HEATWAVE: Toowoomba, southwest to swelter into next week

BRACE yourselves - summer is here. 

After a cool start to the season, parts of southwest Queensland, including the western Maranoa and Warrego, are set to swelter through the coming days as a heatwave sweeps through. 

Bureau of Meteorology duty forecaster James Thompson said Roma was forecast for about 37 degrees through to Monday, before the temperature is bumped up a notch to the "really high 30s". 

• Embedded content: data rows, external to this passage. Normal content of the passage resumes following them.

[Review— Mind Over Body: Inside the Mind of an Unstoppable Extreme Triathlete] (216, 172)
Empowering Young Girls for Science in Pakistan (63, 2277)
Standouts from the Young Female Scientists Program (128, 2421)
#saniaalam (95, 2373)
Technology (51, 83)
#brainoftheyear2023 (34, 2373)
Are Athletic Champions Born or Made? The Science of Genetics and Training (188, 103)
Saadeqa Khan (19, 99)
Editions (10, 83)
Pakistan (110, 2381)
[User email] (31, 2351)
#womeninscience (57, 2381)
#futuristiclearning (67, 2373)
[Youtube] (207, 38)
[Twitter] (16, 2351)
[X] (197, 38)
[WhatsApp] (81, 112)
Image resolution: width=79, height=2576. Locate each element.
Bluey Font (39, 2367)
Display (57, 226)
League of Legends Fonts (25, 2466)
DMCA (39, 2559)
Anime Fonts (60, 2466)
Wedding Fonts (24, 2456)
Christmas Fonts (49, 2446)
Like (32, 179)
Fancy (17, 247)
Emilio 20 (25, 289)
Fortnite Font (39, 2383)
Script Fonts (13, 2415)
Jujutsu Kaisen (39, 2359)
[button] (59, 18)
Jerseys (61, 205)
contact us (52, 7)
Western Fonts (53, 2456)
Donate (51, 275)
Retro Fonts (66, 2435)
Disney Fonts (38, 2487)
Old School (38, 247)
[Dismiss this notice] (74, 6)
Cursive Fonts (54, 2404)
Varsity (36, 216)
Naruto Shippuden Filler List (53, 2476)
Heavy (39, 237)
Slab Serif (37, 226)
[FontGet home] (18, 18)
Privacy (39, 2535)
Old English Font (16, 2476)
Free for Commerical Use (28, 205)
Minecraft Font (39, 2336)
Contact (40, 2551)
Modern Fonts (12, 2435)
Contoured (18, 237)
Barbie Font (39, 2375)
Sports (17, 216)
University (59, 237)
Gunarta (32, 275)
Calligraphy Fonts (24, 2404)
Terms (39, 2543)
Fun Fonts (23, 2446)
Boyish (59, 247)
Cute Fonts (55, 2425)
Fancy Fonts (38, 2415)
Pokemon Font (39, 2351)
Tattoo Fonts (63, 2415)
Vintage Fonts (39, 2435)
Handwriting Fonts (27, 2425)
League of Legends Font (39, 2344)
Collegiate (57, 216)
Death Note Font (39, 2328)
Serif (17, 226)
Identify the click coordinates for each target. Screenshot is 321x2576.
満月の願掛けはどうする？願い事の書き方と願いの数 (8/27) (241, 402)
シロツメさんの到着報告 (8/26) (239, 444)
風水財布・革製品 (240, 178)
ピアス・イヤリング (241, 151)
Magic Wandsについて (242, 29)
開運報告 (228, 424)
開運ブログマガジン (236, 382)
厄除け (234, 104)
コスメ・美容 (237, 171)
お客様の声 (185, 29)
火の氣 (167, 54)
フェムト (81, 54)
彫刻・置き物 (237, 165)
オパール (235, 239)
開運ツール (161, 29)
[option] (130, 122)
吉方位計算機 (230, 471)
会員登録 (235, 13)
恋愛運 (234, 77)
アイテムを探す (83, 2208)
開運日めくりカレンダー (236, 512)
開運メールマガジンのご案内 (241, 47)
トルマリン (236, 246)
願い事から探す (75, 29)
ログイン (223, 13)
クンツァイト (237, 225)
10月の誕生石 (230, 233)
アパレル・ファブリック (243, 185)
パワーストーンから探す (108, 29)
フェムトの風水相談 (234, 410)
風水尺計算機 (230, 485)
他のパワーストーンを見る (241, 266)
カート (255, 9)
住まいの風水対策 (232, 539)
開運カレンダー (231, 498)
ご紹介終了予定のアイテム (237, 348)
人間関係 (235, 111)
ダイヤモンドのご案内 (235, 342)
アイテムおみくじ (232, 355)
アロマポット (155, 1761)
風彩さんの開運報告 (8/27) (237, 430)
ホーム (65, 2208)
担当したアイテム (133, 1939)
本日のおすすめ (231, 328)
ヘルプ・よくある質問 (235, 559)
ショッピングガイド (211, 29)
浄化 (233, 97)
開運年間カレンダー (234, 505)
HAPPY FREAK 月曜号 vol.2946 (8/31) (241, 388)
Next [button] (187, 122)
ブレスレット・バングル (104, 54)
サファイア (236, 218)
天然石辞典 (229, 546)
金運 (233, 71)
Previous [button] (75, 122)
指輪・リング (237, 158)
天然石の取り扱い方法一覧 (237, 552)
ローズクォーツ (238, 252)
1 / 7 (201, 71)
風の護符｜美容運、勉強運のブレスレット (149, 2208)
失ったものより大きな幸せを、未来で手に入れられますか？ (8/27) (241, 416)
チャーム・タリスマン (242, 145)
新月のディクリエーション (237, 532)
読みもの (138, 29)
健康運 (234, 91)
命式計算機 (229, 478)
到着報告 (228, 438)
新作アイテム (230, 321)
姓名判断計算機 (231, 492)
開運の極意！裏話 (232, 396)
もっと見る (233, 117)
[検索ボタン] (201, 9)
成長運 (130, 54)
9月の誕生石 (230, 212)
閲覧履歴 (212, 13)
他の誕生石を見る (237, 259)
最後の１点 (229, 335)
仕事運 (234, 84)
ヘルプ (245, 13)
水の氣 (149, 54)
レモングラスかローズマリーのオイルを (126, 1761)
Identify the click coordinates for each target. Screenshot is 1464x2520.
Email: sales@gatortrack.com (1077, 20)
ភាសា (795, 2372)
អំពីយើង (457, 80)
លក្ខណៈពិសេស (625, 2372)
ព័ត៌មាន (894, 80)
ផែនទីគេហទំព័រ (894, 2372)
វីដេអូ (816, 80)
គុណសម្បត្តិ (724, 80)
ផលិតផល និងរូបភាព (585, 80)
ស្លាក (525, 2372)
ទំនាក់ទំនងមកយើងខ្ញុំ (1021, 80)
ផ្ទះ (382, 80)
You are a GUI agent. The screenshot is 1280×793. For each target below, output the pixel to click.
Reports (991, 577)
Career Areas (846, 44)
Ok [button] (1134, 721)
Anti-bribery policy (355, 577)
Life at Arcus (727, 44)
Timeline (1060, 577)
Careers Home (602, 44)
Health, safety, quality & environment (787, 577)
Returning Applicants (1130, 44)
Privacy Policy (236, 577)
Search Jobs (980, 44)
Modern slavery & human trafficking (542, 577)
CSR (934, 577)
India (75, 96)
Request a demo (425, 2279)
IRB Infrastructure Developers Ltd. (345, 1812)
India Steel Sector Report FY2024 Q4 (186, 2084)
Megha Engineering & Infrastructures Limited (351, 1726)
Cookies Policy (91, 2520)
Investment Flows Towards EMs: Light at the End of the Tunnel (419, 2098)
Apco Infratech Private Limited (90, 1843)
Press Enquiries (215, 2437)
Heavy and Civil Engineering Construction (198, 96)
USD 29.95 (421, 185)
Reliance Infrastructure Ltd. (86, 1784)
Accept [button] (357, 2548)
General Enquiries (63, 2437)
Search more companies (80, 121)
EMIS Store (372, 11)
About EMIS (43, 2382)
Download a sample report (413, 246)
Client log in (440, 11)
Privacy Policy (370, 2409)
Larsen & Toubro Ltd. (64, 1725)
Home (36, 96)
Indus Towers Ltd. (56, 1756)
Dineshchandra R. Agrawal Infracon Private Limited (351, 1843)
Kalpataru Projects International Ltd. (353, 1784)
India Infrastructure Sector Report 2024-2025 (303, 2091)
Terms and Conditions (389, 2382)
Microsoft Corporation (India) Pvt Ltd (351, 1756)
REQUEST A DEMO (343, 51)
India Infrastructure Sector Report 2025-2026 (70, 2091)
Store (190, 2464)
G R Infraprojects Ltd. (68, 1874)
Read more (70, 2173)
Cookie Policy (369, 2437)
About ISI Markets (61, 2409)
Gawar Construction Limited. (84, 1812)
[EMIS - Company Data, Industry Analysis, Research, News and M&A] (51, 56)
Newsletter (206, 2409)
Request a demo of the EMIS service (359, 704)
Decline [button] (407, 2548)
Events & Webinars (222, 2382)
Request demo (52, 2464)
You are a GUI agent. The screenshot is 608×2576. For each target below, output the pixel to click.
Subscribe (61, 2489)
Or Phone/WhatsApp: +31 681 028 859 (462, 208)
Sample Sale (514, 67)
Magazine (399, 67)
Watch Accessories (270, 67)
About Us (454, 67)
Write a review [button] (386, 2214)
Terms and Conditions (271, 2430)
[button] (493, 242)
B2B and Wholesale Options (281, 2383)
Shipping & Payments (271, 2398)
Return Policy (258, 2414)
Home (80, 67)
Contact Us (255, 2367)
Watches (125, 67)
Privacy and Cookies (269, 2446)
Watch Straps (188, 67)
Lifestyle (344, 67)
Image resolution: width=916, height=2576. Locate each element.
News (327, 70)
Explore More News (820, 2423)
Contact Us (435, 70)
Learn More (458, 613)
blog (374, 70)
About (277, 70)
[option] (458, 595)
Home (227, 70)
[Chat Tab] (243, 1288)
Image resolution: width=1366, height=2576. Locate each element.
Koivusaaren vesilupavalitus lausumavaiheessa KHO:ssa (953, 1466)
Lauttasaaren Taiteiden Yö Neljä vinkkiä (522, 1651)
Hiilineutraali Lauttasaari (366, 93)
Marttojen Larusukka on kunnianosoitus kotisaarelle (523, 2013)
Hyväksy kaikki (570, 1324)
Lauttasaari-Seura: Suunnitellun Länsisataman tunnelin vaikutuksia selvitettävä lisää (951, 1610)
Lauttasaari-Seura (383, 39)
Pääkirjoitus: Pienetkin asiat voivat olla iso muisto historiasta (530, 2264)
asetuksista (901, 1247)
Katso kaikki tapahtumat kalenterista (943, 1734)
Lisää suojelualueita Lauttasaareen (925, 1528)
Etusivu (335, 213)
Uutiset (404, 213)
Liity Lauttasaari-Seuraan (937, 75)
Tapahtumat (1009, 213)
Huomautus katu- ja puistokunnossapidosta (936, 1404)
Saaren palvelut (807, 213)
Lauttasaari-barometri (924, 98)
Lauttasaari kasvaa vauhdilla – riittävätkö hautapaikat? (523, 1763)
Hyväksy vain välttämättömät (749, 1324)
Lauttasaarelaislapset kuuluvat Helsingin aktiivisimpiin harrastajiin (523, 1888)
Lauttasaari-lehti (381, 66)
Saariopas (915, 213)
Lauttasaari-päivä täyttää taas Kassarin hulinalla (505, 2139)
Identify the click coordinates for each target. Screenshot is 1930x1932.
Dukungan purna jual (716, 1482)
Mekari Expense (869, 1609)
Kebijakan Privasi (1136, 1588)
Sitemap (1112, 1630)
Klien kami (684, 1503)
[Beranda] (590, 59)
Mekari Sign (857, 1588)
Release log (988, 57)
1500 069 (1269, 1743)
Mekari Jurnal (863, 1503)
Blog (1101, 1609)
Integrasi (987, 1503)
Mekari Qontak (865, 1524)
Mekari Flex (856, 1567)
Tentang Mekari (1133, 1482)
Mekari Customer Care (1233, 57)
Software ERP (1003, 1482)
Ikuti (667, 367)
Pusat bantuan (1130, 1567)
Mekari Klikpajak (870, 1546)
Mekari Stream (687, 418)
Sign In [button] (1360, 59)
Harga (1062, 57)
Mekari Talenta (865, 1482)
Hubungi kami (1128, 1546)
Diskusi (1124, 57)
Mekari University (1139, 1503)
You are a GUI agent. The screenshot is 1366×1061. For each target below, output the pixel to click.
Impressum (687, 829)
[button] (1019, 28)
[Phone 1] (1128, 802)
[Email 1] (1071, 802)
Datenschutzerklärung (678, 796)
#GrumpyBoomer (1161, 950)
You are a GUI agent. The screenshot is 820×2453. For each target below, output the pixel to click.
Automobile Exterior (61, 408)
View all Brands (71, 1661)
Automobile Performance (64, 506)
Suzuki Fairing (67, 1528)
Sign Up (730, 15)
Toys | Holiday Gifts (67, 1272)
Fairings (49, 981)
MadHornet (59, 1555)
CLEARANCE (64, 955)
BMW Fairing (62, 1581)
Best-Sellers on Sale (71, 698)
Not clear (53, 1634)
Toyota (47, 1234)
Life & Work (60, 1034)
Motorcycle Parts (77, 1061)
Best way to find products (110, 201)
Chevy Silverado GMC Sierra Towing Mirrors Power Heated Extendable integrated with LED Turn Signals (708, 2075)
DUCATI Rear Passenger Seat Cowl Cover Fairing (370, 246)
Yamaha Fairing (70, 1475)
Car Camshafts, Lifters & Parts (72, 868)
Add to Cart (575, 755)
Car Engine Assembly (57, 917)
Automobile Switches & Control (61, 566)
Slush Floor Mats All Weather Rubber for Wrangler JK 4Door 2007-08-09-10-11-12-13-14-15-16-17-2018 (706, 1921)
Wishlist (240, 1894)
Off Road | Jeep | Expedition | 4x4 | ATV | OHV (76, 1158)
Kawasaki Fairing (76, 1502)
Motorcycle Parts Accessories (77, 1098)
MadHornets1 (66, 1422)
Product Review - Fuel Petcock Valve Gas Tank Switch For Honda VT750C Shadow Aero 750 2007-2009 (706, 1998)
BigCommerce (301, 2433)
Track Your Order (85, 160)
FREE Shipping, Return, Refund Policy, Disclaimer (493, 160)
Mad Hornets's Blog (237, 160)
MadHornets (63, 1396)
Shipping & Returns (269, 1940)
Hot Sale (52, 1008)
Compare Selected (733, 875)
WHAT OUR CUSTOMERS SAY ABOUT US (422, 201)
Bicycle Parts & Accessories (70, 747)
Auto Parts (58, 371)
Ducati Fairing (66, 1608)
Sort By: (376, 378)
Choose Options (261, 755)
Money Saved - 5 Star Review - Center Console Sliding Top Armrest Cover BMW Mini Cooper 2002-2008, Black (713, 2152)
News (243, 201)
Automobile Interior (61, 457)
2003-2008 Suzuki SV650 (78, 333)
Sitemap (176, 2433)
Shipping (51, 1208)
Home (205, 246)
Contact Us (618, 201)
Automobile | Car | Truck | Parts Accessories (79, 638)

Meanwhile in Toowoomba, it will be warmer than average across the next week, hitting a top of 30 degrees today and sitting there for the next few days until warming up further on Tuesday and Wednesday. 

The average temperature for the Garden City this time of year is 28 degrees. 

And there is little chance of a cool reprieve, with almost no chance of storms. 

"There are quite stable conditions which allows the air mass to warm up through time and that heat gets down to the surface through the day. There will be no real change in our weather pattern across the next week," Mr Thompson said. 

The RSPCA is pleading with pet owners to be aware of the dangers of heat stress over the coming days. 

Last year, several dogs died from heat stress, two of them after they became entangled while tethered in a back yard.

"A dog can survive for days without food, but in these temperatures, if they don't have shade or can't reach water they'll die," RSPCA Queenslandd spokesperson Michael Beatty said.

"A rope or a chain can easily become entangled in furniture or plants and that can be fatal.

"It's far better to make the yard or courtyard secure and then it won't be necessary to tether the dog in the first place. We would also recommend that there are at least two to three containers of water in case one gets knocked over."

Digi subs The Chronicle
Digi subs The Chronicle Contributed



And despite all the warnings people are still leaving animals in the car or on the back of utes. 

"People simply have to be aware of the dangers. If it's thirty degrees outside, the temperature inside a car can potentially rise to well over forty degrees in less than five minutes," Mr Beatty said.

"We tested a light coloured sedan and the temperature rose to 57 degrees in 12 minutes. Any animal left inside would have been dead." 

Exercising dogs in the middle of the day can also be dangerous at this time of the year.

They tend to overheat very quickly and once their temperature rises above forty degrees they can die.